To do -
Of the lines listed below, return exactly those that run from the line containing "下一篇： (550, 1978)" through the line containing "查看全部 (854, 656)", both included.

Data excerpts -
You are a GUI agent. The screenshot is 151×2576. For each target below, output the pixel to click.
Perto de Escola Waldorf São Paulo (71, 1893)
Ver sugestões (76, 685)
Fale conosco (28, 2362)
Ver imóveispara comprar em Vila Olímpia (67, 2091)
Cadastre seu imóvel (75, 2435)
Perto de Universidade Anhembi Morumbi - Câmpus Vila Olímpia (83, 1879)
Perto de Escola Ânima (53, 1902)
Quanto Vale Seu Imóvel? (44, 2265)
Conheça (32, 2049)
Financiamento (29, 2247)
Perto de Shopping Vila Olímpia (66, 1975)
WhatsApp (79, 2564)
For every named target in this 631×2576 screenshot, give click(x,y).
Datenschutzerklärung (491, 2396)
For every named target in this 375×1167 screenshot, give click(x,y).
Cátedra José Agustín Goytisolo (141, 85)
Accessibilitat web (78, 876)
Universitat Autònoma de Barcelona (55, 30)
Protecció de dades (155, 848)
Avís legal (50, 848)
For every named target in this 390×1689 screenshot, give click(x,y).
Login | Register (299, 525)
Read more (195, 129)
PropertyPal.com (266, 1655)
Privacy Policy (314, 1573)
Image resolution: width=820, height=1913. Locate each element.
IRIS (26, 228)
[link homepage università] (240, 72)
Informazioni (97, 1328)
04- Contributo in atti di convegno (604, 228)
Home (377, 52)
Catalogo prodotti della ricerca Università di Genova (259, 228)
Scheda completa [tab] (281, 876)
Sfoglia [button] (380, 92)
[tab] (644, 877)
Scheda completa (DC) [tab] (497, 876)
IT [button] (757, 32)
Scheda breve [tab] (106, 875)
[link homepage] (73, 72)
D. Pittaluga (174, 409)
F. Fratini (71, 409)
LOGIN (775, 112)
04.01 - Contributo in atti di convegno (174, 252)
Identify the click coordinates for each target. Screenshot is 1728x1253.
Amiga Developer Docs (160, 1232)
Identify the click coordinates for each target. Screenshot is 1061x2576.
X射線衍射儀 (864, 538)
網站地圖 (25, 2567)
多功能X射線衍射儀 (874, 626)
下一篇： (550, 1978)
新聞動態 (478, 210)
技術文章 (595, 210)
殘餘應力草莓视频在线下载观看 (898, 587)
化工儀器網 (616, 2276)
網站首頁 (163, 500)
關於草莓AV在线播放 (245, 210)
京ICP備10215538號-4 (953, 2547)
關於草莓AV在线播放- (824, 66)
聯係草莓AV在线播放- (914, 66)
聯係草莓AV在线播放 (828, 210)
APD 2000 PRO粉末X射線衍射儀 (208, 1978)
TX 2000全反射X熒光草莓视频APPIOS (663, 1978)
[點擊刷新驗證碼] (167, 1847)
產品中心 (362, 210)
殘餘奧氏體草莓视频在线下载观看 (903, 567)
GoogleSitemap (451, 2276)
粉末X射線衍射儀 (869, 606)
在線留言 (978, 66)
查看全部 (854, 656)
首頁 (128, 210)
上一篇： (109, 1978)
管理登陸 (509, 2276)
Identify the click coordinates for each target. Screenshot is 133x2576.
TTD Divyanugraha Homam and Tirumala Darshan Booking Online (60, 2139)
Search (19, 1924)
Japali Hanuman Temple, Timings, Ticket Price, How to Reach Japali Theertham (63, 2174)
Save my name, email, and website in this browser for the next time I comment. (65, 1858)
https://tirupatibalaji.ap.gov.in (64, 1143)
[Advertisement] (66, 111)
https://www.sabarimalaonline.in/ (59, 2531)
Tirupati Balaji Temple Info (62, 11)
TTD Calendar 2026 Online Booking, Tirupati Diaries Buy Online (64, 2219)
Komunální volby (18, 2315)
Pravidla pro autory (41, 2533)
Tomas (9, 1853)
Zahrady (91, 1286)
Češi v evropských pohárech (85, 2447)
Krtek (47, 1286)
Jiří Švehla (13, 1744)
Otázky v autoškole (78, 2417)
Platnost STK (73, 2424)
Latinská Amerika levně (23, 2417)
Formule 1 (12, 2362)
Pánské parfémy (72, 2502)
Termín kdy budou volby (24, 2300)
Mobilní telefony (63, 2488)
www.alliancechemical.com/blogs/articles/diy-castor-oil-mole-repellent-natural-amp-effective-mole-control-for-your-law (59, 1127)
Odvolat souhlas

Solution to this task -
下一篇： (550, 1978)
新聞動態 (478, 210)
技術文章 (595, 210)
殘餘應力草莓视频在线下载观看 (898, 587)
化工儀器網 (616, 2276)
網站首頁 (163, 500)
關於草莓AV在线播放 (245, 210)
京ICP備10215538號-4 (953, 2547)
關於草莓AV在线播放- (824, 66)
聯係草莓AV在线播放- (914, 66)
聯係草莓AV在线播放 (828, 210)
APD 2000 PRO粉末X射線衍射儀 (208, 1978)
TX 2000全反射X熒光草莓视频APPIOS (663, 1978)
[點擊刷新驗證碼] (167, 1847)
產品中心 (362, 210)
殘餘奧氏體草莓视频在线下载观看 (903, 567)
GoogleSitemap (451, 2276)
粉末X射線衍射儀 (869, 606)
在線留言 (978, 66)
查看全部 (854, 656)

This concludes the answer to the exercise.